Over the past several years, at least four peer-reviewed scientific studies have demonstrated an association between lead exposure and cognitive impairments at blood lead concentrations below 10 mcg/dL, the current "level of concern" as defined by the CDC.7,16,19,20 The most rigorous of these studies, a prospective longitudinal analysis of blood lead levels and IQ between the age of 6 and 60 months, found an average decline of 7.4 IQ points over the first 10 mcg/dL of lifetime average blood levels, an observation consistent with other previous research.20 Collectively, these findings demonstrate that there is no discernible threshold for the toxic effect of lead, and that in fact incremental negative effects on cognition may be highest at concentrations below the current "level of concern".7,21 Perhaps most importantly, research increasingly demonstrates that the harmful effects of lead on cognition and behavior are not reversible.
While the observed average declines in IQ may appear small, the public health implications of such effects are likely to be significant. At a population level, a shift in the population curve even a few IQ points to left will notably increase the number of children at risk for problematic outcomes, and in need of special services, while concurrently decreasing the number of children at the other end of the curve whose intellectual potential and productivity is optimized.21 Such shifts may have substantial public health and financial implications. For example, a 1994 cost-benefit analysis reportedly estimated that lowering the population average of children's BLL by only 1 mcg/dL would result in savings of $6.9 billion nationally.1
Equally important, average declines in IQ mask the susceptibility or resilience of individual children, which is likely to be quite variable.7 In fact, several studies have demonstrated an effect-modifying relationship between lead exposure and poverty, suggesting that the most socially disadvantaged children may in fact be more vulnerable to a given lead exposure dose, thereby compounding the detrimental effects of lead in at-risk populations.

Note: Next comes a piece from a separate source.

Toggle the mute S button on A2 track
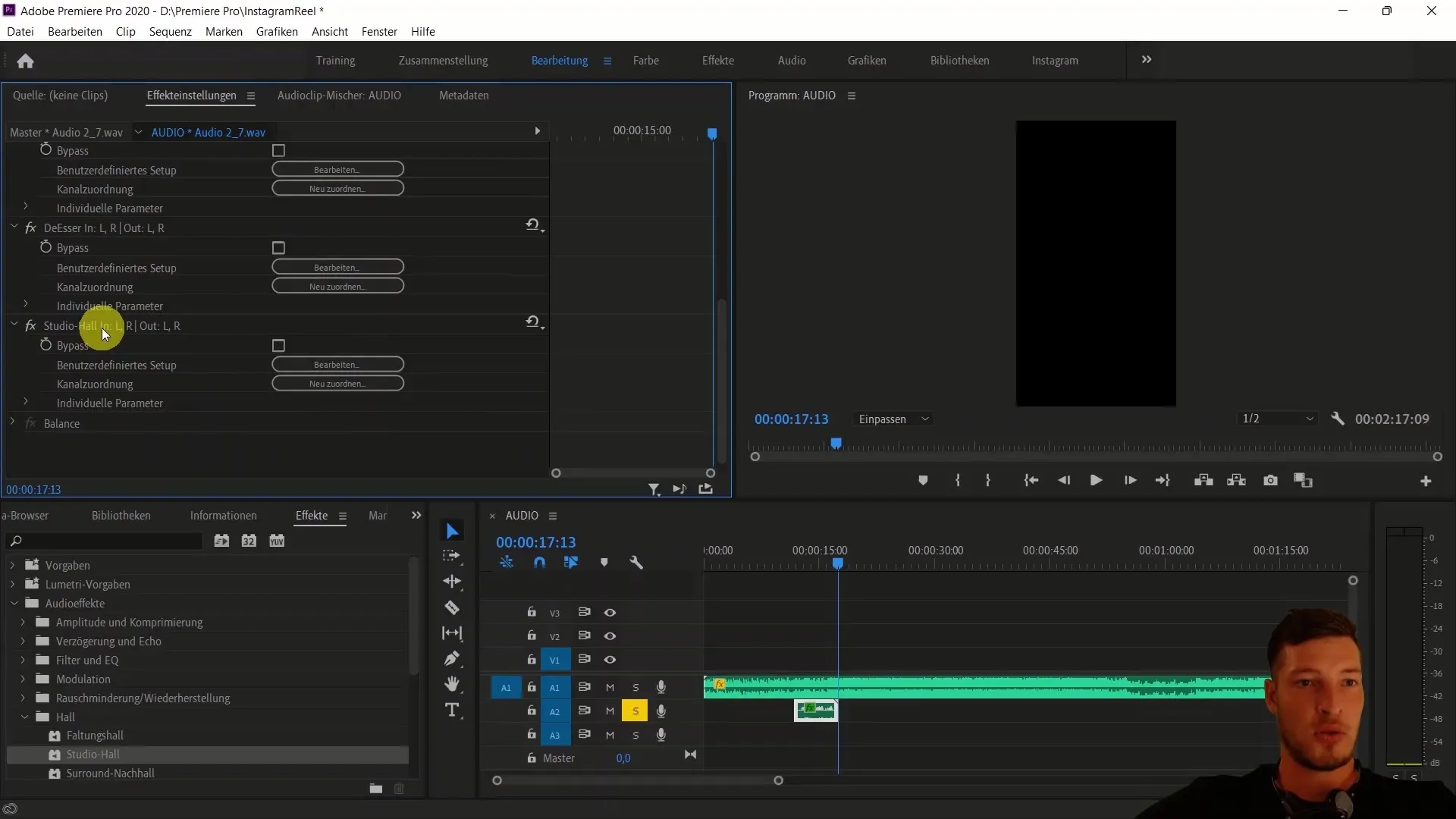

Thus average group effects likely underestimate the effect on some individual children, and studies that statistically control for the effects of poverty or other socio-economic contextual factors may actually obscure the most potent effects of lead exposure on high-risk populations.7,22
The assessment summarized above makes clear several related findings: 1) lead exerts harmful effects at concentrations commonly observed among young children, including at levels below 10 mcg/dL, perhaps without any identifiable threshold of safety; 2) a large proportion of the population of young children currently have BLL between 5-10 mcg/dL; 3) the cognitive effects of lead toxicity are believed to be irreversible; 4) children already at high risk for a range of health and developmental problems due to socio-economic disadvantage are the most likely to be exposed to lead, and may be most vulnerable to its debilitating effects. Based on this collective evidence, there is consensus among researchers, health care providers, and policymakers that comprehensive prevention strategies, and especially primary prevention strategies, must be strengthened to achieve elimination of childhood lead poisoning.